Start of GIVEN RECORDS

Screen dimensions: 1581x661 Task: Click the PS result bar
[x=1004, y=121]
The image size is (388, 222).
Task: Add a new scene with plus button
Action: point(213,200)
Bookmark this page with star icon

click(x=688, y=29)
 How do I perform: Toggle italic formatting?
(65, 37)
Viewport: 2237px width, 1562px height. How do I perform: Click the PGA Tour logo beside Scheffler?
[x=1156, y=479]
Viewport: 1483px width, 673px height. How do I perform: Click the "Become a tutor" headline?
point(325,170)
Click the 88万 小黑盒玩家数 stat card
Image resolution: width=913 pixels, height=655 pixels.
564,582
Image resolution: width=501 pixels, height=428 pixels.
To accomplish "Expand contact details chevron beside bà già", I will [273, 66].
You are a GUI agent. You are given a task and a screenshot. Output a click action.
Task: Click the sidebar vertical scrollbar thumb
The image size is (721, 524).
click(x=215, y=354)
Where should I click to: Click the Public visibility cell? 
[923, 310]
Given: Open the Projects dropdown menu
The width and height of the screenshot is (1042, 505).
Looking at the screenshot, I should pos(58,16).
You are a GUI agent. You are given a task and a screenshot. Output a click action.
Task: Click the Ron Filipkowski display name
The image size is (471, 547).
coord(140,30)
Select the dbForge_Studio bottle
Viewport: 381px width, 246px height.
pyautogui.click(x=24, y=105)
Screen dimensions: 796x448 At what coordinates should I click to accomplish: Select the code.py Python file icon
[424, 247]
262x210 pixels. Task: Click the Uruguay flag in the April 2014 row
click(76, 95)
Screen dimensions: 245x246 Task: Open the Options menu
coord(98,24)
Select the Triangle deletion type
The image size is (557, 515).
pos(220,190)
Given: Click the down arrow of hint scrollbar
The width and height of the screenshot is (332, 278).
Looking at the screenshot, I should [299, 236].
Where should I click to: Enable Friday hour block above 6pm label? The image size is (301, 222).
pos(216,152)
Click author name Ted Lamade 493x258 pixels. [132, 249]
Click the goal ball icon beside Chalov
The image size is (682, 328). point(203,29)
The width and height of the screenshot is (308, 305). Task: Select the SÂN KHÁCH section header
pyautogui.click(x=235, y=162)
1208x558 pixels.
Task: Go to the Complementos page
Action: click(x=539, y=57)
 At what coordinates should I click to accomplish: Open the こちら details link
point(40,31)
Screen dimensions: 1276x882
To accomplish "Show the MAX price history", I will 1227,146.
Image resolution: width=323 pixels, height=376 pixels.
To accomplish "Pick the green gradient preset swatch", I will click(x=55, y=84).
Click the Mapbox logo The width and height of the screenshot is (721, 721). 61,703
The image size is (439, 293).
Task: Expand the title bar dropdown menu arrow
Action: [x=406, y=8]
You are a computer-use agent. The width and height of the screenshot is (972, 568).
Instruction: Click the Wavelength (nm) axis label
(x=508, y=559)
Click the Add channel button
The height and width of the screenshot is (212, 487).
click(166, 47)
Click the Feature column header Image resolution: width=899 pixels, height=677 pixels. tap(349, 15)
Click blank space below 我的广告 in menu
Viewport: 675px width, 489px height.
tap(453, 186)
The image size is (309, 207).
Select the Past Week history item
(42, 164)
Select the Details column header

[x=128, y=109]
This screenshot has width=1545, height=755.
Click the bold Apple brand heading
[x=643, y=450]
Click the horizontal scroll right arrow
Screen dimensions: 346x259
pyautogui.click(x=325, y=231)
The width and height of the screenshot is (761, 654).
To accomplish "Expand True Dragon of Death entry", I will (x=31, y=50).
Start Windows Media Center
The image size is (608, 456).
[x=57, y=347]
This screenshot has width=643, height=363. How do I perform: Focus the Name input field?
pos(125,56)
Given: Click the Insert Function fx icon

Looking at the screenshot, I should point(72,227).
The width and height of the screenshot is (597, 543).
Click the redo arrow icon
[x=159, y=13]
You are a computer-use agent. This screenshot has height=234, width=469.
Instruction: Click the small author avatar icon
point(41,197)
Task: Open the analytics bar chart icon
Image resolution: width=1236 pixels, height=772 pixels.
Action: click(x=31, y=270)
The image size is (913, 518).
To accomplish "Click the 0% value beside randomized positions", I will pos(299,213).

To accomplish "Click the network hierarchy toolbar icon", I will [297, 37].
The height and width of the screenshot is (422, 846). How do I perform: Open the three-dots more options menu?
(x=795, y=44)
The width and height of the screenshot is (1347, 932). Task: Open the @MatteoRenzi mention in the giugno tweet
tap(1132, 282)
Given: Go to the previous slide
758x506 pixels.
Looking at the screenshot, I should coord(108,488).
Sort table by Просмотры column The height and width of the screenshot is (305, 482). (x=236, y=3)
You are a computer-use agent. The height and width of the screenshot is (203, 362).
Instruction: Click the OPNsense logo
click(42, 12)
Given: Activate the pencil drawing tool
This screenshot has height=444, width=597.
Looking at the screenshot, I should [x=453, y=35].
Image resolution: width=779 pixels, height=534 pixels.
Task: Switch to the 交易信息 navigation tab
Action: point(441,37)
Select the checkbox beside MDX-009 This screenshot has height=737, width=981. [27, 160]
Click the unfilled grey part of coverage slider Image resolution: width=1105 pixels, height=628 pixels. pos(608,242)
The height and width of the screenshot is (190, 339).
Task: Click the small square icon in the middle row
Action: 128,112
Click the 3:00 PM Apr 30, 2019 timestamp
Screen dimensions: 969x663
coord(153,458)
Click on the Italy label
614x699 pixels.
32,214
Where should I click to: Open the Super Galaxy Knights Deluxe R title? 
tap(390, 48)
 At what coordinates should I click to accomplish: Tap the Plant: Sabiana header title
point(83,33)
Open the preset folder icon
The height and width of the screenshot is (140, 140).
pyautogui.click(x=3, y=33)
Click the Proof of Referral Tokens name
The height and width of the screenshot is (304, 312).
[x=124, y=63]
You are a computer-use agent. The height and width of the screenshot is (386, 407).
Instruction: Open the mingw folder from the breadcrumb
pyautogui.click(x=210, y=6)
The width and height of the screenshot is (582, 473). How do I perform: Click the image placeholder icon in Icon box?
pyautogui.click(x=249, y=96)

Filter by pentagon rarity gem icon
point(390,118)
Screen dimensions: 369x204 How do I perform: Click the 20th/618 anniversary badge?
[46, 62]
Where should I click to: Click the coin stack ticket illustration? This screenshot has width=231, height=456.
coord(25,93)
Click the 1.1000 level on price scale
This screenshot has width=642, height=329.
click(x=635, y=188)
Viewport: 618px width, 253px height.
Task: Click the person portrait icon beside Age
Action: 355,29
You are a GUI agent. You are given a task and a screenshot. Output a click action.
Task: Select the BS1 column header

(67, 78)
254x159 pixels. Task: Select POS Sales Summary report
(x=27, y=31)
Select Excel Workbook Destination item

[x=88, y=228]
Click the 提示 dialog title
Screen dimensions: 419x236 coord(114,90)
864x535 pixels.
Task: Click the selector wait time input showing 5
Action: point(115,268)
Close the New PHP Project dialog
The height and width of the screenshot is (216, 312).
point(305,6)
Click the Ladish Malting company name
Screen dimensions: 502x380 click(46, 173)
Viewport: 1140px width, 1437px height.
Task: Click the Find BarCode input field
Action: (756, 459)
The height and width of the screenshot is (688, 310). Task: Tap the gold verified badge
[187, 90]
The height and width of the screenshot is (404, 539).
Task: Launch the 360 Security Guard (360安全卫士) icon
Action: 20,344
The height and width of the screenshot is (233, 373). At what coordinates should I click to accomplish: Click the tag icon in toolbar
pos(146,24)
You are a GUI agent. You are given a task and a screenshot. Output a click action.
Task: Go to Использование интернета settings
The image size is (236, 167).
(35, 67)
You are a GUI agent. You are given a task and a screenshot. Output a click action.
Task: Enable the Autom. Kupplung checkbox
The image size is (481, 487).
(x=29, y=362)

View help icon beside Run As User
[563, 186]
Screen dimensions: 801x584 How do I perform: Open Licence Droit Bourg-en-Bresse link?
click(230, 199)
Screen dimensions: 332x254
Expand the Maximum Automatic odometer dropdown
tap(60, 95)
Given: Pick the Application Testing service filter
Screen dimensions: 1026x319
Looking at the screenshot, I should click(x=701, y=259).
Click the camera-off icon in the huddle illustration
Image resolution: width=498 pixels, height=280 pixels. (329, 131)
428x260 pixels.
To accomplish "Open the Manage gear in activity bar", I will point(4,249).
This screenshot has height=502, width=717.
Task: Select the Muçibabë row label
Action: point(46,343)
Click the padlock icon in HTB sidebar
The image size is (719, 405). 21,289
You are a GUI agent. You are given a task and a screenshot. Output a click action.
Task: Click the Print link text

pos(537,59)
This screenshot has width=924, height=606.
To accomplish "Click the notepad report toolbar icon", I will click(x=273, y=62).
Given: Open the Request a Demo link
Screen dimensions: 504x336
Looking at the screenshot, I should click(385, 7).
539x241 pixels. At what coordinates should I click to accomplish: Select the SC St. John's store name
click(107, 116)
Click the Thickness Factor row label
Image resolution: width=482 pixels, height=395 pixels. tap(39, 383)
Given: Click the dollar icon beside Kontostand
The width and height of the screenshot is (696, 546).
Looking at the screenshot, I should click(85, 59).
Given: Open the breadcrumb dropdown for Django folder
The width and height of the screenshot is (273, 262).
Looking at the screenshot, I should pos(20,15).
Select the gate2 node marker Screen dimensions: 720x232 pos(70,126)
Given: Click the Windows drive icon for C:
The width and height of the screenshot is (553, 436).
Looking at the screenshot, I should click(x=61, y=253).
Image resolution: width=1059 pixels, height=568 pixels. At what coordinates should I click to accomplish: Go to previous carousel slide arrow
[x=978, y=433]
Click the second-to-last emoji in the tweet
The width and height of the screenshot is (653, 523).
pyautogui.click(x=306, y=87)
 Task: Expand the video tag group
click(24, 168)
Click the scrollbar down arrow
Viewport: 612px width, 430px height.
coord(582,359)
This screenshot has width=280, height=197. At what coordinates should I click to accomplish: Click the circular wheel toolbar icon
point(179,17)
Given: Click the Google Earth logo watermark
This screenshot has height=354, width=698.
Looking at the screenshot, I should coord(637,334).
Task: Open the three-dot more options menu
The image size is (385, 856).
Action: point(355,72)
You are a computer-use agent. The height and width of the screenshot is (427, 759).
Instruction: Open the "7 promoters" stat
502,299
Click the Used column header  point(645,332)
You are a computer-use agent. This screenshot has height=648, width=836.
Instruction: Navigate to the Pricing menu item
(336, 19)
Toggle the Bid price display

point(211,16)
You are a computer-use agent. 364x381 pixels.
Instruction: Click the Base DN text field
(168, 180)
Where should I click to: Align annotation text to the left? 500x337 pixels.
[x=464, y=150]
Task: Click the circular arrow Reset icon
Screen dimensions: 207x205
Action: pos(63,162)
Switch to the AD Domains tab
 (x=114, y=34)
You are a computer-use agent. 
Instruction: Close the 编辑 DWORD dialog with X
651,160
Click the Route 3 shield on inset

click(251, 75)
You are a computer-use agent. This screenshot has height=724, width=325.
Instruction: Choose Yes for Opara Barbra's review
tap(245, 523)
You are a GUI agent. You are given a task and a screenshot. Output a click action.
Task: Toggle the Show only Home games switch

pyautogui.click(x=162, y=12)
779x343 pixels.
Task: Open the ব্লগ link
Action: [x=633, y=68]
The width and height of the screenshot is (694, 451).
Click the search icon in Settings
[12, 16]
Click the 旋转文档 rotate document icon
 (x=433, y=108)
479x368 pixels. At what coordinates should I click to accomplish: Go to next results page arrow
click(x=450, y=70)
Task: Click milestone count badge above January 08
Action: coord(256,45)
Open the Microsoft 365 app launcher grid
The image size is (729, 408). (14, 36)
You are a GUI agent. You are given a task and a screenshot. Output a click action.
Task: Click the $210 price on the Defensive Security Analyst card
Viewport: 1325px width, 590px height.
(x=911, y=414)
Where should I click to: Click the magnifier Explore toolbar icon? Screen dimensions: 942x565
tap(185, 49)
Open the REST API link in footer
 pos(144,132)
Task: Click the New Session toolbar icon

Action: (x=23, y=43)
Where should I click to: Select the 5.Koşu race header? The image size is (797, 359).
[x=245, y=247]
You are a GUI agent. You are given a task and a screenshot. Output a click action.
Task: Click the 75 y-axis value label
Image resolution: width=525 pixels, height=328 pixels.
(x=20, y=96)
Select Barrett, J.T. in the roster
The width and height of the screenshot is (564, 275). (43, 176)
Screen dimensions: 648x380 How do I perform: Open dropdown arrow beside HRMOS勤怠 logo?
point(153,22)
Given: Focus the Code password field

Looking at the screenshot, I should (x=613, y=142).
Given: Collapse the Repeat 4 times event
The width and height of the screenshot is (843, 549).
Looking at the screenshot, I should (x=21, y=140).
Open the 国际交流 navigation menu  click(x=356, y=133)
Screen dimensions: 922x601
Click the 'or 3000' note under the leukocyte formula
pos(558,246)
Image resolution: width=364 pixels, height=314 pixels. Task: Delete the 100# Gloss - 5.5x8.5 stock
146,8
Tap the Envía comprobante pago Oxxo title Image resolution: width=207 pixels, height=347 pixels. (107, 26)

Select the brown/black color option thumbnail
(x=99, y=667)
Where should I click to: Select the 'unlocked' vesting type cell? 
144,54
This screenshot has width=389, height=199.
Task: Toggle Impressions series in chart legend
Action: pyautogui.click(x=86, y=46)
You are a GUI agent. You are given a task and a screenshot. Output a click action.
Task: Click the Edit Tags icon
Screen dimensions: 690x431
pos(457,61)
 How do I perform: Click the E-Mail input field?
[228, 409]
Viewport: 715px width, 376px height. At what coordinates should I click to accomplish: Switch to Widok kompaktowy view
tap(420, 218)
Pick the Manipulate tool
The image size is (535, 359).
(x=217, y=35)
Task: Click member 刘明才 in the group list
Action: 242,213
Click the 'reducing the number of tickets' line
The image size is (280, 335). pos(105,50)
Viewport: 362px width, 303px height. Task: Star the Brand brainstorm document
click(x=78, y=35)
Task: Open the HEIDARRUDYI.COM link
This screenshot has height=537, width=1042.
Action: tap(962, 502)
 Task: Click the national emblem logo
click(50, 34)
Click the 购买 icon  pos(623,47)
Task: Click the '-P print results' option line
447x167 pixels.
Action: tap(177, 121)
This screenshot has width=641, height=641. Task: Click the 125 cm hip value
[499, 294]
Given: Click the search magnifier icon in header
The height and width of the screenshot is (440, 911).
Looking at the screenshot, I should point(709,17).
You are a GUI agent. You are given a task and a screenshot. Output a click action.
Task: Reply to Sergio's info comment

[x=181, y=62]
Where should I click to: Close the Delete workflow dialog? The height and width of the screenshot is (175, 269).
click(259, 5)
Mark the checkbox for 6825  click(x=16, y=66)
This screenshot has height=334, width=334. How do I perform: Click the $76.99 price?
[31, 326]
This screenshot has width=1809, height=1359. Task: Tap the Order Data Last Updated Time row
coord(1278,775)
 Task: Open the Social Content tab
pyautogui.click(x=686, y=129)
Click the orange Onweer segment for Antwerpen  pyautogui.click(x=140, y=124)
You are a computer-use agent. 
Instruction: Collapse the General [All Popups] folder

End of GIVEN RECORDS

**TASK**: The lines from the one containing "Task: Open the Social Content tab" through the last line of the material above are to be copied exactly, both ends included.

**RESULT**:
 Task: Open the Social Content tab
pyautogui.click(x=686, y=129)
Click the orange Onweer segment for Antwerpen  pyautogui.click(x=140, y=124)
You are a computer-use agent. 
Instruction: Collapse the General [All Popups] folder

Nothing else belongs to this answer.